The-fourth-trimester
1 Aug 2016

All You Need To Know About The Fourth Trimester

2 mins to read
How to optimise closeness and your baby’s happiness after birth.


The need to be close

According to baby settling guru Dr Harvey Karp, author of the Happiest Baby on the Block, for all intents and purposes, babies are born three months’ premature.

As the size of the human brain has grown over the centuries, it’s become necessary for babies’ heads to pass through the pelvis before babies themselves are able to function on the outside.

As he explains via a passage in his book: “Our babies’ brains are so huge that we need to ‘evict’ foetuses from the womb well before they’re fully ready for the world to keep their heads from getting stuck in the birth canal.”

How to play the fourth trimester

By the time they’re three months old, babies have developed a few coping and communication strategies in order to better navigate their worlds.

However in the months prior, Karp suggests the most compassionate way to parent is to offer babies a fourth trimester. In other words, base your parenting around trying to bring ‘womb-like conditions’ to your baby’s life on the ‘outside’ (aka. the hospital and later, your home!).

Karp says: “To give babies a fourth trimester, parents need to answer one important question: What exactly was it like in there? In your womb your baby was packed tight into the foetal position enveloped by the warm wall of the uterus and rocked and jigged for most of the day. He/she was also surrounded by a constant shushing sound.”

The most effective caring techniques in the three months post-birth, therefore, are those that mimic the womb as much as possible.

Happy newborn nous

Try these ideas for growing a calm, happy newborn, straight off the starting block: 

1. Move around


Rather than putting your baby down to settle him or her, get moving! As parenting expert Sarah Ockwell-Smith suggests, try dancing, swaying from side to side, taking a walk or going for a drive.

2. Baby-wear

Wear your baby in a carrier – in other words, keep them tucked close to your body while you slip out for a stroll to the markets, do a little housework, or sit down to read.

According to Ockwell-Smith, baby wearing is “one of the ultimate ways to keep them happy and calm… when a baby is in utero they spend 100 per cent of their time in physical contact with us – yet the moment they are born this is estimated to drop to 40 per cent.”

3. Swaddle

Karp describes swaddling your bub – wrapping him or her tightly in a large piece of fabric in a way that keeps the arms still – as the “cornerstone of calming”

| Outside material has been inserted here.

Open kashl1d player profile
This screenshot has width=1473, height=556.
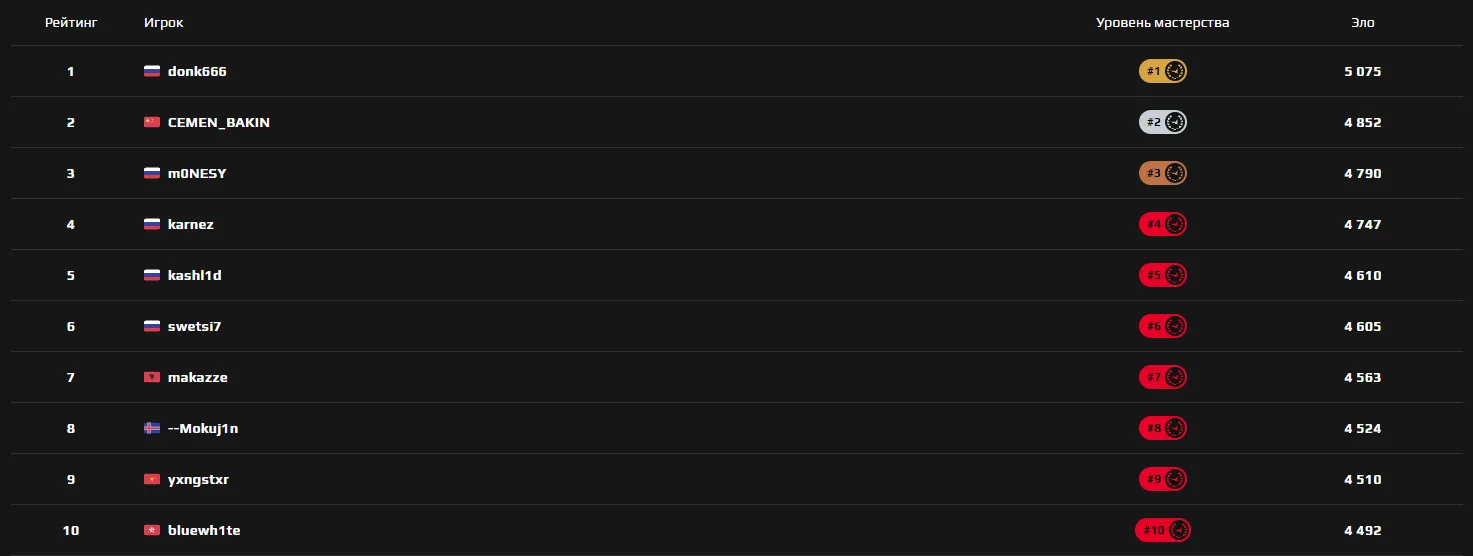(195, 275)
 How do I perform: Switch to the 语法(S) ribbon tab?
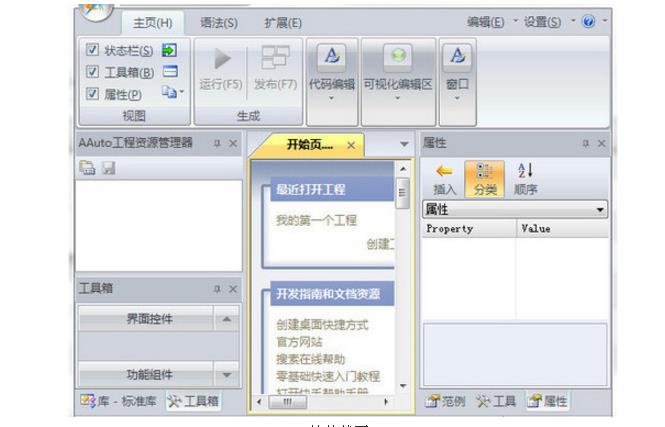click(x=218, y=22)
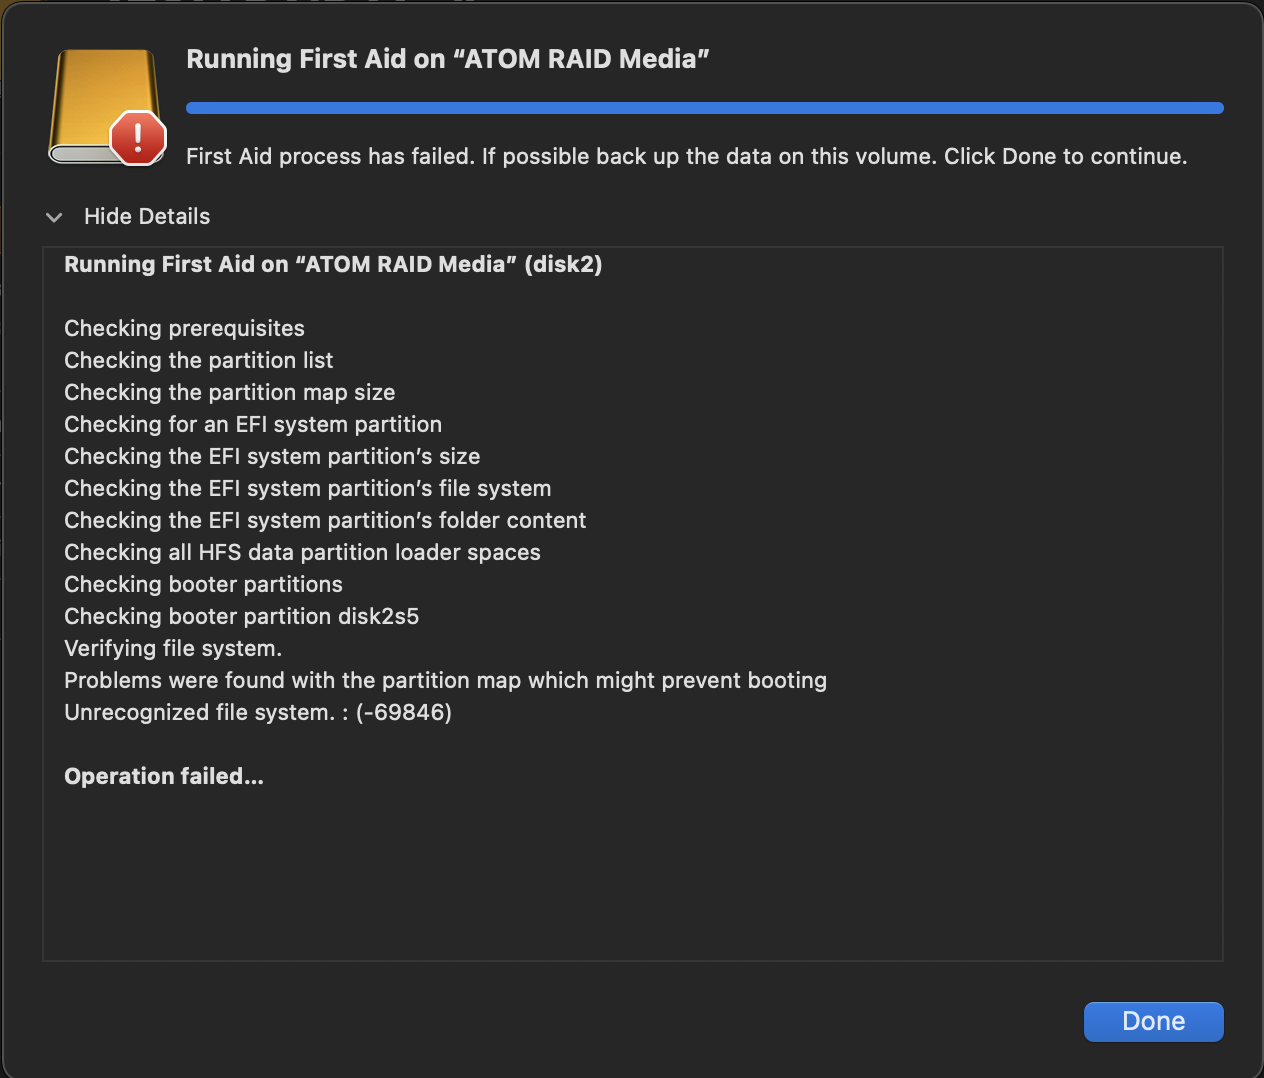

Newborns all perform what’s called the startle reflex when they’re put down. Here, their hands outstretch and they ‘startle’. It’s a motion that’s anything but calm. A tight swaddle prevents this and packs your baby in a stiff, yet soft embrace – just as the womb does.

4. Play white noise

Apparently the womb is a noisy old place, with blood coursing through veins and the heart beating like a giant drum. Therefore babies tend to love noise. But as Ockwell-Smith says, the type of noise they prefer can surprise to new parents.

“For many babies a hoover [vacuum cleaner] is much more calming than a lullaby. A special white noise CD can be played on loop while your baby sleeps to keep them calm.”

Equally, you can find white noise tracks on YouTube; in those moments before your bub nods off, ‘shushing’ loudly can be prove a calming elixir, too.